Cont (2001) systematically documented statistical properties common to financial return series. We examine the most important ones.

### 1. Fat Tails (Excess Kurtosis)

Financial returns have **heavier tails than a normal distribution**. The kurtosis of a normal distribution is 3 (excess kurtosis = 0). Empirical return series consistently show excess kurtosis well above zero, implying large moves occur far more often than Gaussian models predict.

This has critical implications: Value-at-Risk calculated under normality **systematically underestimates** tail risk.

In [None]:
fig, axes = plt.subplots(1, 2, figsize=(12, 4))

# Normal vs empirical histogram
ax = axes[0]
r = df['r_garch']
r_std = (r - r.mean()) / r.std()
x = np.linspace(-5, 5, 300)

ax.hist(r_std, bins=60, density=True, alpha=0.6, color='steelblue', label='Simulated returns')
ax.plot(x, stats.norm.pdf(x), 'r-', lw=2, label='Normal distribution')
ax.plot(x, stats.t.pdf(x, df=5), 'g--', lw=2, label='t-distribution (df=5)')
ax.set_xlim(-5, 5)
ax.set_xlabel('Standardized return')
ax.set_ylabel('Density')
ax.set_title('Fat Tails: Return Distribution vs Normal')
ax.legend()

# QQ plot
ax = axes[1]
stats.probplot(r_std, dist='norm', plot=ax)
ax.set_title('Normal Q-Q Plot (deviations in tails = fat tails)')
ax.get_lines()[1].set_color('red')

plt.tight_layout()
plt.show()

print(f"Excess kurtosis (GARCH series): {stats.kurtosis(r_garch):.3f}")
print(f"Excess kurtosis (normal benchmark): {stats.kurtosis(np.random.normal(size=10000)):.3f}")

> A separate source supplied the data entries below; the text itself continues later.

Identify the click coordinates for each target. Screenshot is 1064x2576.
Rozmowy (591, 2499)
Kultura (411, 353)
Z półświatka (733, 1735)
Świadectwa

### 2. Volatility Clustering

Returns themselves are nearly unpredictable, but their **absolute values or squares are autocorrelated**. Large moves tend to be followed by large moves (of either sign), and calm periods cluster together. This was first noted by Mandelbrot (1963):

> *"Large changes tend to be followed by large changes — of either sign — and small changes tend to be followed by small changes."*

Formally, $\text{Corr}(|r_t|, |r_{t-k}|) > 0$ for many lags $k$, even though $\text{Corr}(r_t, r_{t-k}) \approx 0$.

In [None]:
from statsmodels.graphics.tsaplots import plot_acf

fig, axes = plt.subplots(2, 2, figsize=(13, 7))

# Returns time series
axes[0, 0].plot(df.index, df['r_garch'], linewidth=0.6, color='steelblue')
axes[0, 0].set_title('Return Series')
axes[0, 0].set_ylabel('$r_t$')

# Squared returns time series
axes[0, 1].plot(df.index, df['r_garch']**2, linewidth=0.6, color='coral')
axes[0, 1].set_title('Squared Returns (Proxy for Volatility)')
axes[0, 1].set_ylabel('$r_t^2$')

# ACF of returns
plot_acf(df['r_garch'], lags=40, ax=axes[1, 0], title='ACF of Returns')

# ACF of squared returns
plot_acf(df['r_garch']**2, lags=40, ax=axes[1, 1], title='ACF of Squared Returns')

plt.tight_layout()
plt.show()

## Summary Table

| Stylized Fact | Description | Implication |
|---|---|---|
| Fat tails | Excess kurtosis > 0 | Normal VaR underestimates risk |
| Volatility clustering | $\text{Corr}(r_t^2, r_{t-k}^2) > 0$ | GARCH-type models needed |
| Absence of autocorrelation | $\text{Corr}(r_t, r_{t-k}) \approx 0$ | Consistent with weak-form efficiency |
| Leverage effect | Negative shock $\Rightarrow$ higher volatility | Asymmetric GARCH (GJR, EGARCH) |
| Long memory in volatility | Slow ACF decay in $|r_t|$ | FIGARCH, HAR models |

## References

- Cont, R. (2001). *Empirical properties of asset returns: stylized facts and statistical issues*. Quantitative Finance, 1(2), 223–236.
- Mandelbrot, B. (1963). *The variation of certain speculative prices*. Journal of Business, 36(4), 394–419.
- Campbell, J., Lo, A., MacKinlay, C. (1997). *The Econometrics of Financial Markets*. Princeton University Press.